EDWARD ABBEY Biography - Writers


Biography » writers » edward abbey


Edward Paul Abbey (January 29, 1927 - March 14, 1989) was an American author and         
essayist noted for his advocacy of environmental issues and criticism of public         
land policies. His best-known works include the novel The Monkey Wrench Gang,           
which has been cited as an inspiration by radical environmental groups, and the         
non-fiction work Desert Solitaire. Writer Larry McMurtry referred to Abbey as           
the "Thoreau of the American West".                                                     
Abbey was born in Indiana, Pennsylvania, and grew up in nearby Home,                     
Pennsylvania, where there is a Pennsylvania state historical marker in his honor         
In the summer of 1944 he headed west, and fell in love with the desert                   
country of the Four Corners region. He wrote, "For the first time, I felt I was         
getting close to the West of my deepest imaginings, the place where the tangible         
and the mythical became the same." He received a Master's Degree in philosophy           
from the University of New Mexico and also studied at the University of                 
Edinburgh. In the late 1950s Abbey worked as a seasonal ranger for the United           
States Park Service at Arches National Monument (now a national park), near the         
town of Moab, Utah, which was not then known for extreme sports but for its             
desolation and uranium mines. It was there that he penned the journals that             
would become one of his most famous works, 1968's Desert Solitaire, which Abbey         
described "...not [as] a travel guide, but an elegy."                                   
Desert Solitaire is regarded as one of the finest nature narratives in American         
literature, and has been compared to Aldo Leopold's A Sand County Almanac and           
Thoreau's Walden. In it, Abbey vividly describes the physical landscapes of             
Southern Utah and delights in his isolation as a backcountry park ranger,               
recounting adventures in the nearby canyon country and mountains.
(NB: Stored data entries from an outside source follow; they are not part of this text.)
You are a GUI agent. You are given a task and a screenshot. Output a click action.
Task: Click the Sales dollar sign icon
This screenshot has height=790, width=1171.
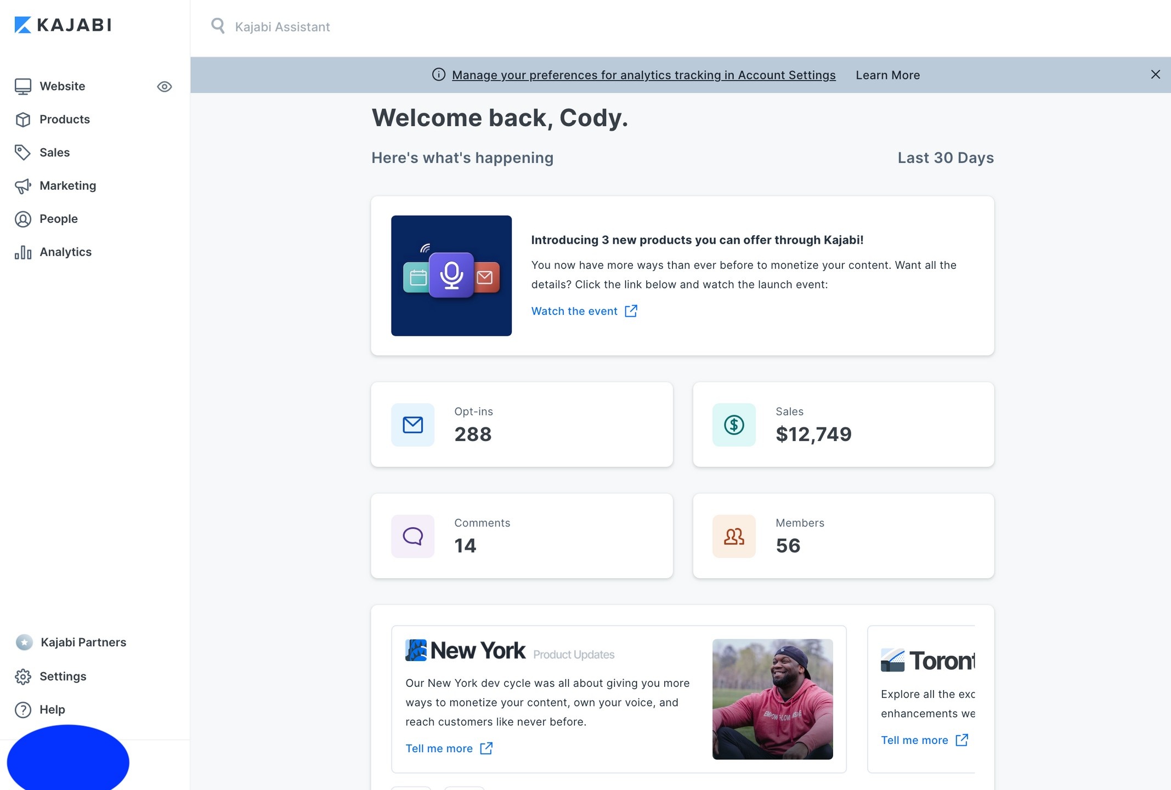[733, 425]
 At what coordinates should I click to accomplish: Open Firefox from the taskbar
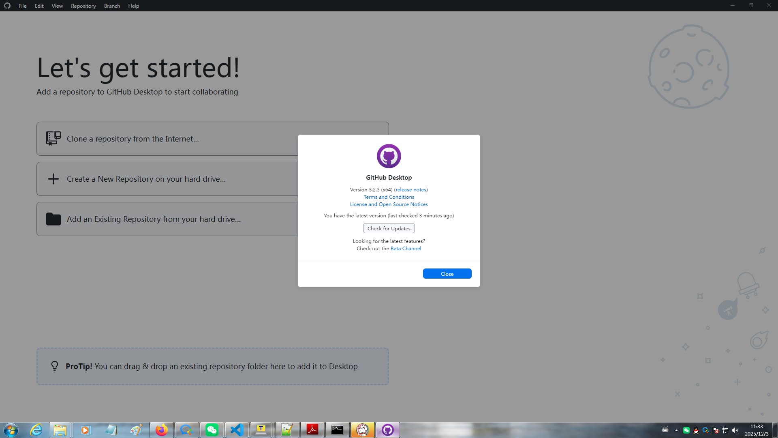tap(161, 430)
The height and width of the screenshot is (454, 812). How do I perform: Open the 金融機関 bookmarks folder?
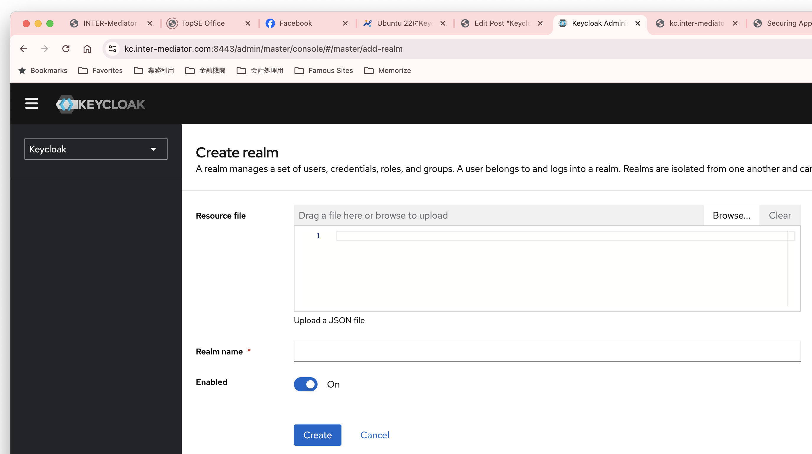tap(205, 70)
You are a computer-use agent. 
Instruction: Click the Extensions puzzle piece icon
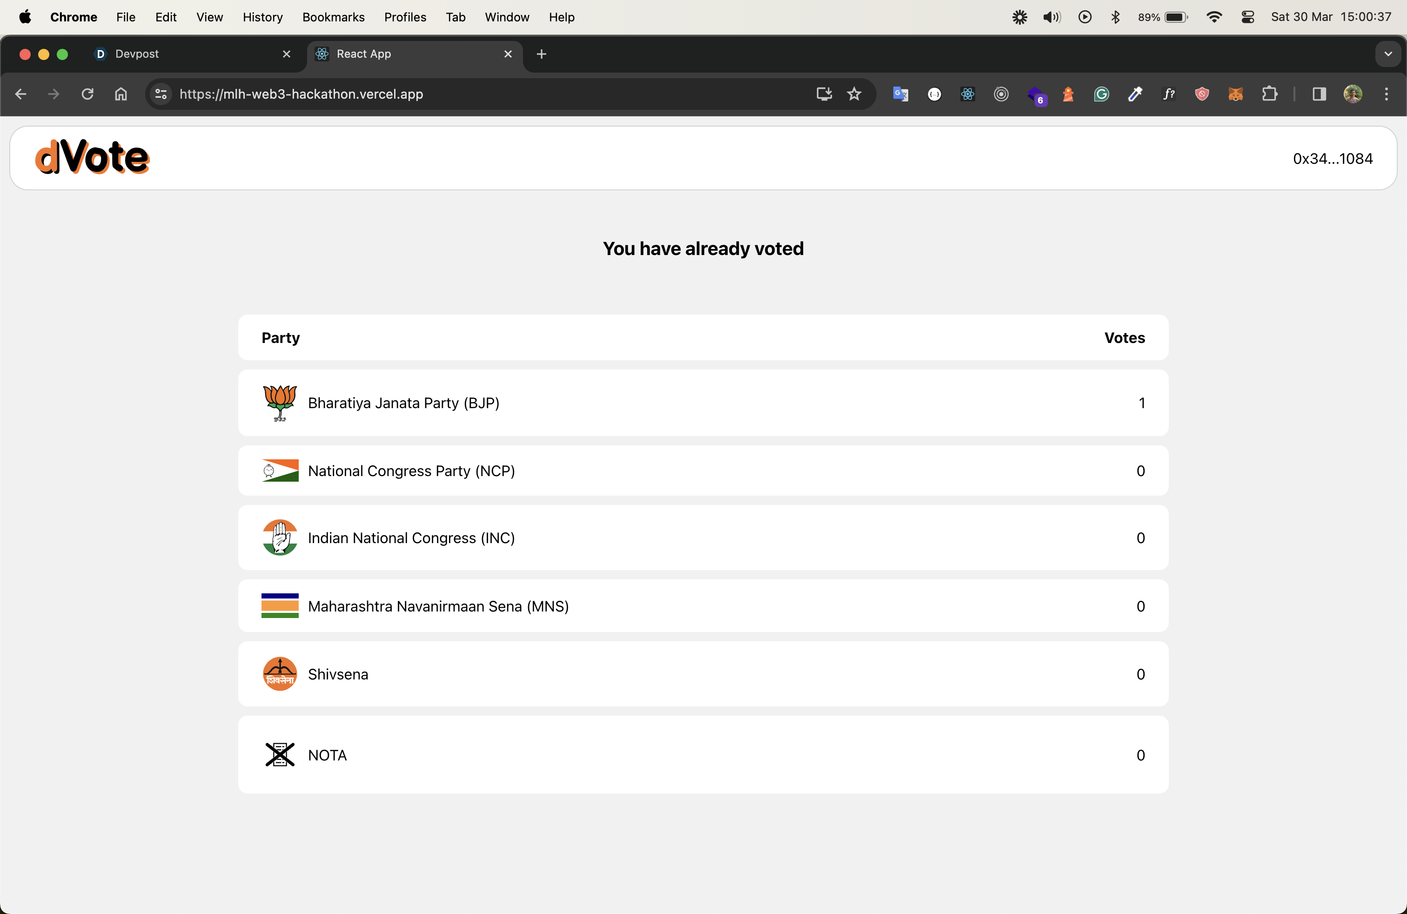click(1269, 94)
He also               
attacks what he terms the "industrial tourism" and resulting development in the         
national parks ("national parking lots"), rails against the Glen Canyon Dam, and         
comments on various other subjects.                                                     
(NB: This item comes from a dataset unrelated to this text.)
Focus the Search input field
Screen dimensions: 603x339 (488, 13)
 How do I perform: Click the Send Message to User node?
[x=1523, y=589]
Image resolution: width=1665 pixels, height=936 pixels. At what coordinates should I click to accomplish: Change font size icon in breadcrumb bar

Abbey died in 1989 at the age of 62 at his home near Oracle, Arizona. He is             
survived by two daughters, Susie and Becky; and three sons, Joshua, Aaron and           
Edward Abbey died on March 14, 1989 due to complications from surgery. Abbey             
died after four days of esophageal hemorrhaging, due to esophageal verices, a           
recurrent problem with one group of veins. Showing his sense of humor, he left a         
message for anyone who asked about his final words: "No comment." Abbey also             
left instructions on what to do with his remains. These instructions were               
described in an Outside magazine article written by David Quammen in June 1989:         
He wanted his body transported in the bed of a pickup truck. He wanted to be             
buried as soon as possible. He wanted no undertakers. No embalming, for Godsake!         
No coffin. Just an old sleeping bag... Disregard all state laws concerning               
burial. "I want my body to help fertilize the growth of a cactus or cliff rose           
or sagebrush or tree." said the message.                                                 
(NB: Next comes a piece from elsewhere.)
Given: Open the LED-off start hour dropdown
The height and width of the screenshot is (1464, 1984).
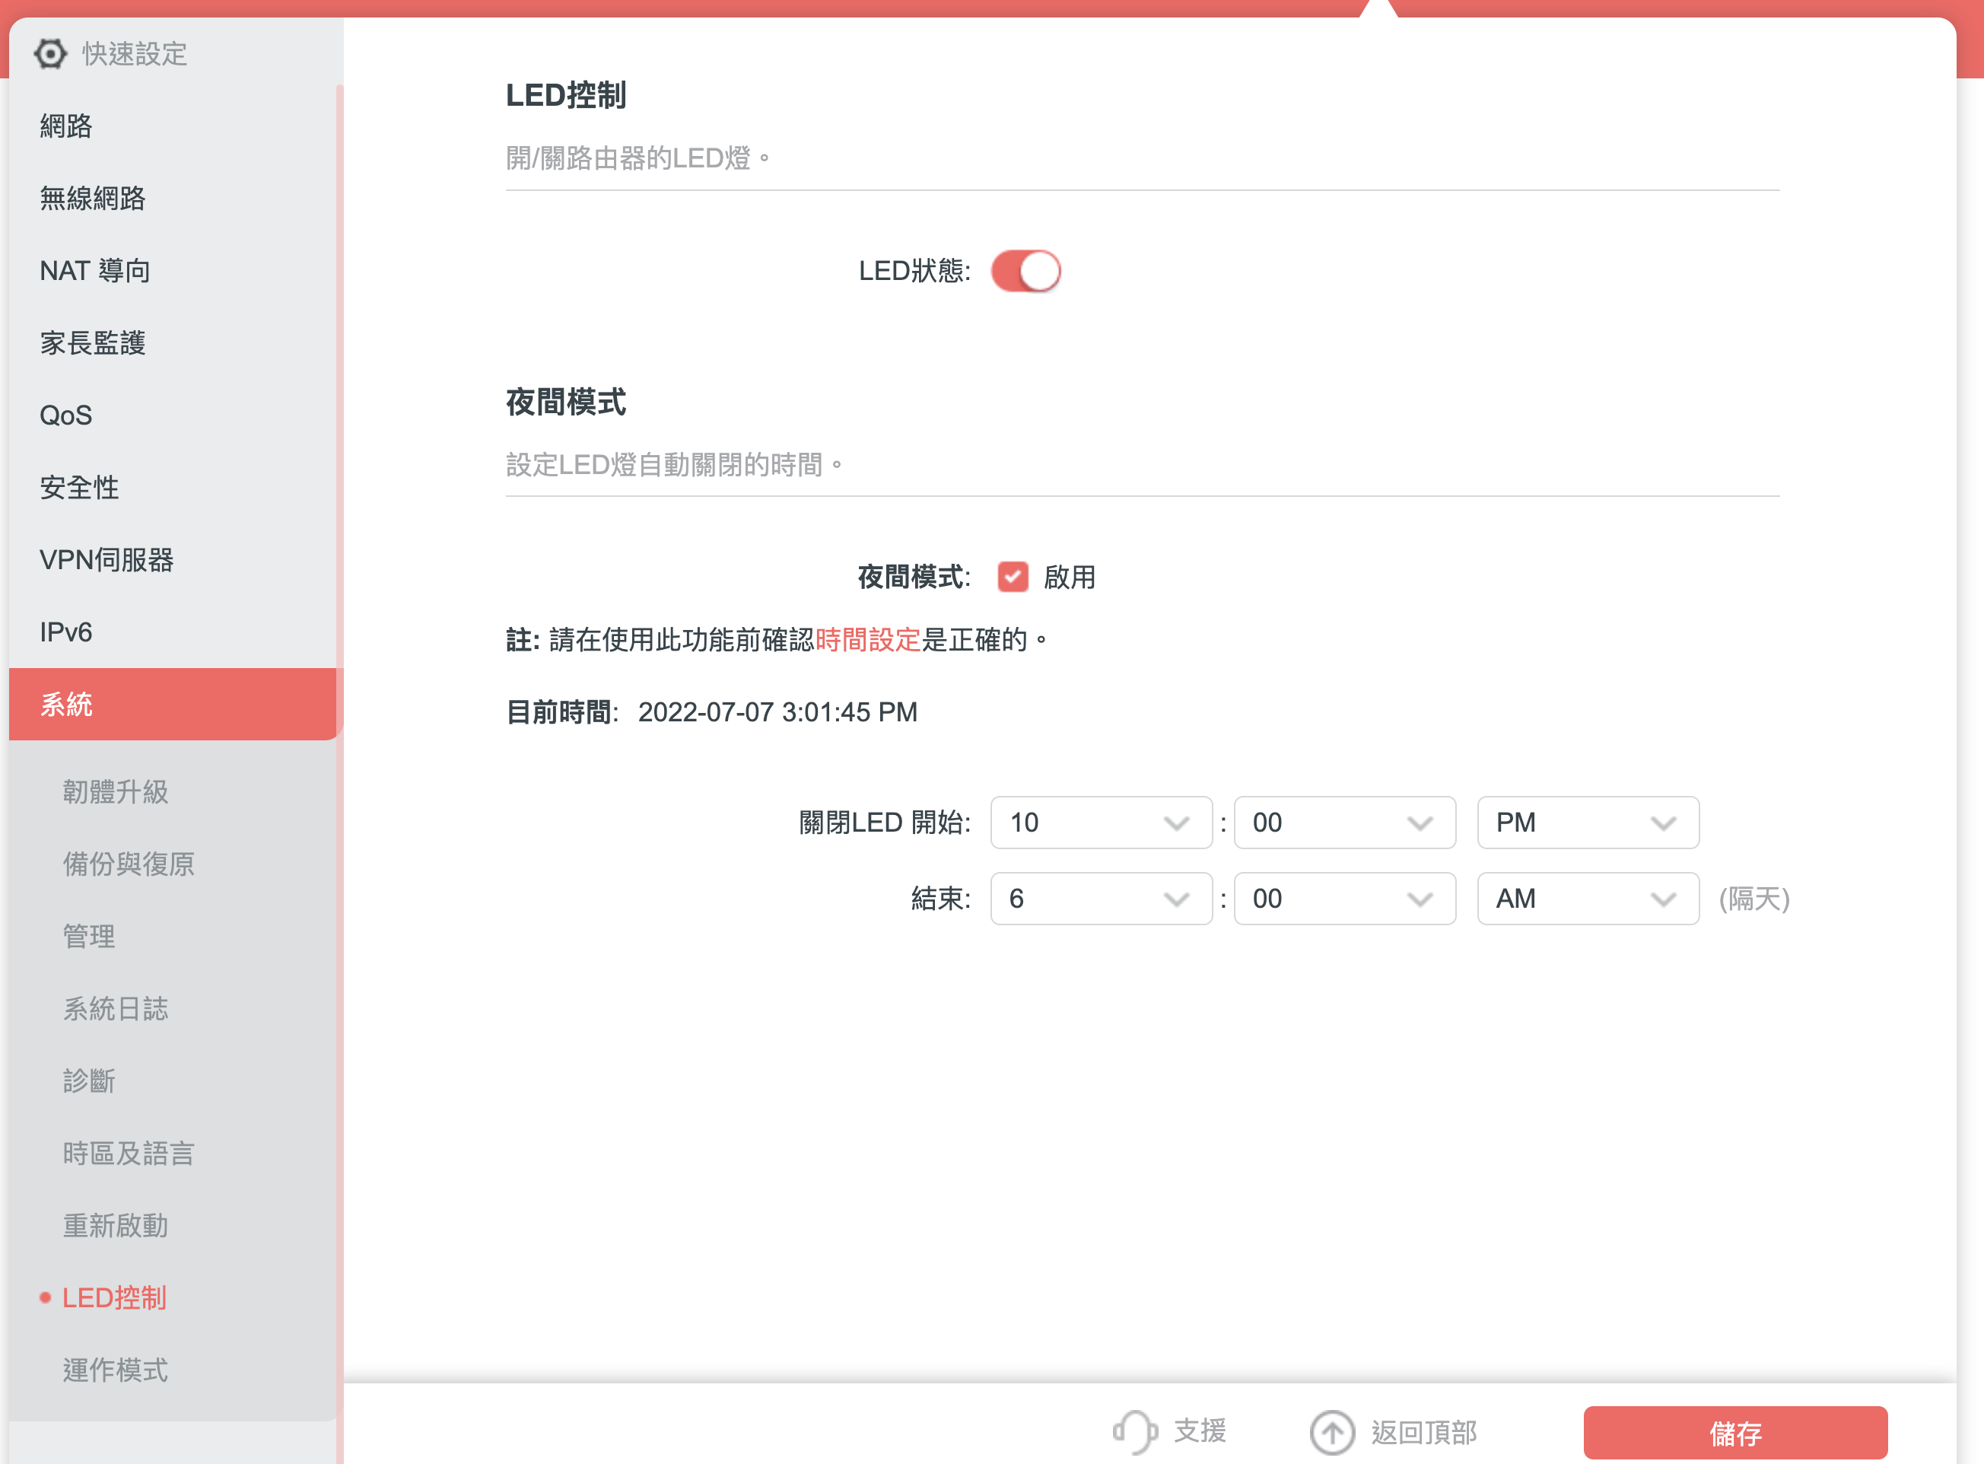Looking at the screenshot, I should click(x=1101, y=822).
As for graveside ceremony: He wanted gunfire, and a little music. "No formal             
speeches desired, though the deceased will not interfere if someone feels the           
urge. But keep it all simple and brief." And then a big happy raucous wake. He           
wanted more music, gay and lively music. He wanted bagpipes. "And a flood of             
beer and booze! Lots of singing, dancing, talking, hollering, laughing, and             
lovemaking." said the message. And meat! Beans and chilis! And corn on the cob.         
Only a man deeply in love with life and hopelessly soft on humanity would               
specify, from beyond the grave, that his mourners receive corn on the cob.